I have about 20,000 unique identifiers in a column in one dataframe. I want to filter the data from a second, larger dataframe (about 180,000 rows) so that only the rows with matching identifiers are left.

So, dataframe 1 looks something like this

    df1 <- c("identifierab1","identifier56gh","identifier4znvh2")

dataframe 2 has 72 columns but one of the columns also has identifiers

    df2$relevantcolumn <- c("identifierab1", "identifierab1", "identifier9472bh")

Ultimately, I want to filter df2 so that the only rows left are the rows in which df2$relevantcolumn matches the values in df1. I have tried %in% and matches but nothing seems to work..

Oliver
  • 274
  • 1
  • 11

2 Answers2

1

As mentioned in the comments there were whitespaces in the data hence it didn't match.

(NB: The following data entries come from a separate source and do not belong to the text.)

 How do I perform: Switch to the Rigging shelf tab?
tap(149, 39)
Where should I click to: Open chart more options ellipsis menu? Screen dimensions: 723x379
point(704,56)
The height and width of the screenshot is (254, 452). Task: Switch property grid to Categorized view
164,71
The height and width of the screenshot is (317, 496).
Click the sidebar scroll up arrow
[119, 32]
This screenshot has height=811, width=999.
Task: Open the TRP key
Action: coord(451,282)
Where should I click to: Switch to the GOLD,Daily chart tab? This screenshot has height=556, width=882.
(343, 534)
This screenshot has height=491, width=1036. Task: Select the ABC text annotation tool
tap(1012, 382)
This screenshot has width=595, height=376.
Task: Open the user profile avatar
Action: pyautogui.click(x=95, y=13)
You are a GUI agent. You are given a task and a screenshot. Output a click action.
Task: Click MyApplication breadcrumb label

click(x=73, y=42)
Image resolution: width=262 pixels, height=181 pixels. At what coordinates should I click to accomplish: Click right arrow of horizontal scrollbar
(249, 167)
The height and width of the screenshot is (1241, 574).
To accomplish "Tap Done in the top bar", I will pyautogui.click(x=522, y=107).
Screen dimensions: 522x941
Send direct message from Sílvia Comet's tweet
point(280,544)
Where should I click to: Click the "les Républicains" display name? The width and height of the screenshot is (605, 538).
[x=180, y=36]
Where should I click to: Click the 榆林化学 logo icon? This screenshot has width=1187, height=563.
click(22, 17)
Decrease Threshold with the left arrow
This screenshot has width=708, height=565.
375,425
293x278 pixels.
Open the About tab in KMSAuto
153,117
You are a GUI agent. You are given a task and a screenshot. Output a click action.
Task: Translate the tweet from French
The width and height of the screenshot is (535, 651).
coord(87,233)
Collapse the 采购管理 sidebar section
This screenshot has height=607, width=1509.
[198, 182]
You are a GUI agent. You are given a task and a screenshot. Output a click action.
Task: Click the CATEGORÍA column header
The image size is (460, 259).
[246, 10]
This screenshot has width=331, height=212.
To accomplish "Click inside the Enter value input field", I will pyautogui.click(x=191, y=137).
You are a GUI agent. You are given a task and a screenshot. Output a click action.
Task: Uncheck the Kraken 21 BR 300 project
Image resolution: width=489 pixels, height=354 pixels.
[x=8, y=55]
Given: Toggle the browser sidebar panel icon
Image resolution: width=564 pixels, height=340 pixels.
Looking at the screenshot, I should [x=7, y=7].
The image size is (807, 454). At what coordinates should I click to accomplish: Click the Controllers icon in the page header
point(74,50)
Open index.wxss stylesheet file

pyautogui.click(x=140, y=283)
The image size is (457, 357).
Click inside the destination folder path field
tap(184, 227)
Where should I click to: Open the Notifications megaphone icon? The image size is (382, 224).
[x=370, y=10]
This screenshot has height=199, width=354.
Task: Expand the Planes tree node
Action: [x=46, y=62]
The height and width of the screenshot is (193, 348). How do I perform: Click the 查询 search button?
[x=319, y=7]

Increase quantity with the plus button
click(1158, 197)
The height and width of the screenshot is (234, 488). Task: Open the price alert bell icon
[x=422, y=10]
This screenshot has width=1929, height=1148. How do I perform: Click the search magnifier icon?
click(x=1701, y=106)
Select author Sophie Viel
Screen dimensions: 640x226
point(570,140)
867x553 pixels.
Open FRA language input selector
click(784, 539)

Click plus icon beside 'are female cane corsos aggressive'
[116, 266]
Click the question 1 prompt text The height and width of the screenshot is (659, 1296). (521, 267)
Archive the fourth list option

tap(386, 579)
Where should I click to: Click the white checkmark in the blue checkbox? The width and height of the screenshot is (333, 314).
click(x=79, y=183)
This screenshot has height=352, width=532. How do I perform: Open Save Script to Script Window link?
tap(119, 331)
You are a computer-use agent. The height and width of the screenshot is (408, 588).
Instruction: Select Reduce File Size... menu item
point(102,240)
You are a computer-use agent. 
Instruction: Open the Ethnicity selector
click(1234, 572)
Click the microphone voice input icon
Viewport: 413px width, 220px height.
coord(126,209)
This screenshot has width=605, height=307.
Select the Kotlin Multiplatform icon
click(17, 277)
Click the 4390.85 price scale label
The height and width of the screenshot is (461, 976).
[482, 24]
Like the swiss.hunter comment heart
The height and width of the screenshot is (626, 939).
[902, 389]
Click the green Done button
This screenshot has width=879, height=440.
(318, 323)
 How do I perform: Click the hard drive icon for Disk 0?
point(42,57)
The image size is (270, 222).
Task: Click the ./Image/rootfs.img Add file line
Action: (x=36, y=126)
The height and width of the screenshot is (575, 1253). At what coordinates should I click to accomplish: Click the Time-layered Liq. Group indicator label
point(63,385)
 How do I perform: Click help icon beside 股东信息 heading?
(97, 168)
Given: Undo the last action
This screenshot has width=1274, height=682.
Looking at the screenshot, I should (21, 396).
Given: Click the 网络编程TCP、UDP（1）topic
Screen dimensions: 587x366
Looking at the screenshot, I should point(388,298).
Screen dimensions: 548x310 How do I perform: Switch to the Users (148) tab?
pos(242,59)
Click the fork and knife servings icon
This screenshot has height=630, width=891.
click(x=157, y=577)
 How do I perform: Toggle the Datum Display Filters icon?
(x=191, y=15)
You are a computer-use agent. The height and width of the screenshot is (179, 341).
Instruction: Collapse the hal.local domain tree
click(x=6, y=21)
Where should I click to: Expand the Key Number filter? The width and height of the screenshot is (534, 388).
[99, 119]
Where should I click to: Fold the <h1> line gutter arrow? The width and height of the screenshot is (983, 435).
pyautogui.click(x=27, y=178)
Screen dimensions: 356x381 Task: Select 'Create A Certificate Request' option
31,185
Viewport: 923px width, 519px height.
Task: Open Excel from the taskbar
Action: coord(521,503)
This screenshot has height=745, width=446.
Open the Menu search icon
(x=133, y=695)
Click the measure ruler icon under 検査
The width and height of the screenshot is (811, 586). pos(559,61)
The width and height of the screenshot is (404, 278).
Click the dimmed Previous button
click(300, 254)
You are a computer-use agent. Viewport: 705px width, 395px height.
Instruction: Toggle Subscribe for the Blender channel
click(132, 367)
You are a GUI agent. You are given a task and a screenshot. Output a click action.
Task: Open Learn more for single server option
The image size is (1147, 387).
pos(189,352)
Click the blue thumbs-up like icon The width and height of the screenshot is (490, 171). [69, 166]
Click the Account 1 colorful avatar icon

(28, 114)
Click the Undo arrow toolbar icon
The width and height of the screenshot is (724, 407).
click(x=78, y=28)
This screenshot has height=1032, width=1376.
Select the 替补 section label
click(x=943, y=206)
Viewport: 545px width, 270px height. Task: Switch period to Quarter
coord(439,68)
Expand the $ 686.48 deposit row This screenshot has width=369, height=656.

We can use trimws to remove the whitespace and then try to subset it.

df2[trimws(df2$relevantcolumn) %in% trimws(df1), ]

Or if df1 is dataframe

df2[trimws(df2$relevantcolumn) %in% trimws(df1$relevant_column), ]
Ronak Shah
  • 377,200
  • 20
  • 156
  • 213
0

We can use grep

df2[grep(paste(df1, collapse="|"), df2$relevantcolumn),]
akrun
  • 874,273
  • 37
  • 540
  • 662